Jill Clayburgh’s Radiance and Depth
The Criterion Collection 1032
After establishing shots of New York City set to composer Bill Conti’s jaunty main theme, we discover a jogging couple: Erica (Jill Clayburgh) and Martin (Michael Murphy). She’s happy and carefree; he’s quarrelsome, nervous, withdrawn. When he steps in some dog poop and begins having a conniption, she placates him, and they then run home to make love. There we’re introduced to their 15-year-old daughter, Patti (Lisa Lucas), and this well-to-do family’s domestic life. It all looks perfect. Later, as Erica and Martin are taking a walk, he trembles as he tells her, “I’m in love with another woman.”
Erica is hurt, and so are we -- already in these opening scenes, we’ve grown to like her. Director and screenwriter Paul Mazursky here freezes the frame on Clayburgh’s face, and her expression says it all: surprise, anger, helplessness. After this blow, and despite the presence of other intriguing characters, the movie is Erica’s -- we watch with empathy and pleasure as she becomes her own woman again, able to face life without the help of a man. It’s one of the most affecting portrayals of a woman finding her strength in all of cinema.
While screenwriter Mazursky’s dialogue is intelligent, brave, and unafraid, he often defers to director Mazursky to leave Erica’s emotions to be read on Clayburgh’s face -- a challenge she rises to with uncanny nuance. The film was nominated for Academy Awards for Best Picture and Best Writing, Screenplay, and Clayburgh for Best Actress in a Leading Role. That last Oscar, however, was taken home by the leading actress in Coming Home, Jane Fonda, who had actually been Mazursky’s first choice for Erica. When Fonda turned it down, Clayburgh got the part, for which she did win Best Actress awards at Cannes and the Golden Globes. Clayburgh died in 2010, at the age of 66, and I think her reputation has since fallen into unjustified neglect. Younger filmgoers who might not know her work should watch An Unmarried Woman -- they won’t forget her. Few actresses could bring to a role her depth of understanding and radiance, both of which seemed to come to her so naturally.

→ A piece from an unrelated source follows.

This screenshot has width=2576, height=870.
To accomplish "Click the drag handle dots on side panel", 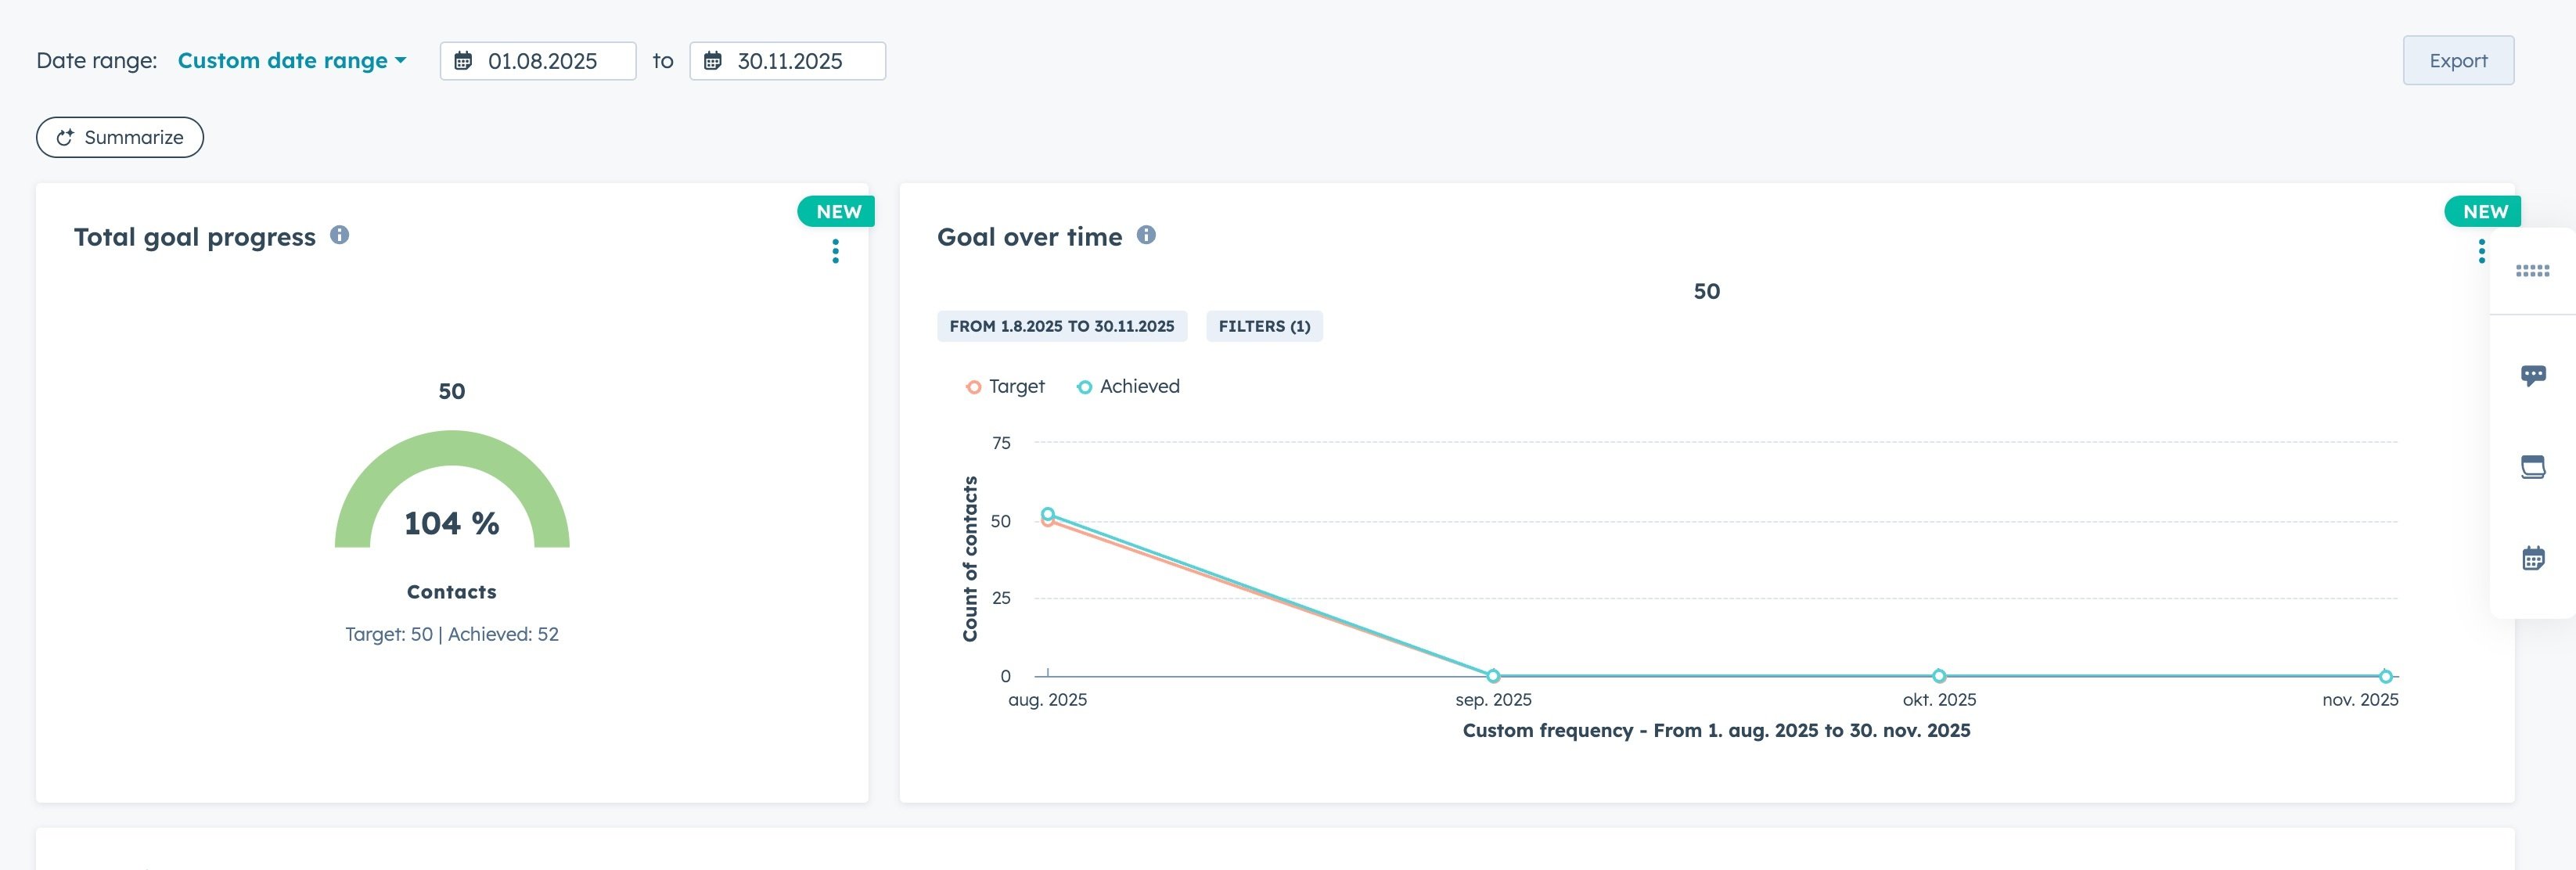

The rest of the cast is solid as a rock. Alan Bates is a charmingly gruff teddy bear as Saul Kaplan, with whom Erica falls in love as she puts her life back together. Murphy’s portrayal of the weak Martin ensures that he’s no simple villain. We don’t like him that much, but we never hate him, and end up mostly feeling sorry for him -- anyone whose judgment is bad enough to lead him to dump Erica is only to be pitied. Cliff Gorman is appropriately pushy and crass as street artist Charlie, whose only life goals seem to be to paint and get laid. And Lucas is right on the mark as the precocious Patti.
Also on the mark is this high-resolution video transfer of the 1.85:1 print. The colors look very natural, the contrasts close to ideal, and every detail of Erica’s apartment and the Manhattan streets is delivered with absolute accuracy. Conti’s score, though in mono, sounds amazingly good, and the dialogue is crisply understandable.
Extras include a 2005 commentary by Mazursky and Clayburgh. Without too much backslapping, it breezily and enjoyably dispenses a good bit of information. There are new interviews with Murphy and Lucas; one with Sam Wasson, author of Paul on Mazursky and many other books about film and filmmakers; and a curious audio-only session with Mazursky at the American Film Institute, in 1980. Pressed for specific answers, he mostly seems to say that what works, works. Also included is the text of a thoughtful essay by film critic Angelica Jade Bastién.
An Unmarried Woman is one of the most natural-feeling films ever made, including the nudity and sex -- I entirely forget that I’m watching actors act. This reissue is, in every way, a winner.
Be sure to watch for: In the film’s first five minutes, Erica is at home, clad only in a baggie top and bikini undershorts. As the score shifts to Tchaikovsky’s Swan Lake, she spontaneously begins to dance. Clayburgh pulls this off very naturally -- who of us, alone at home, hasn’t done something similar?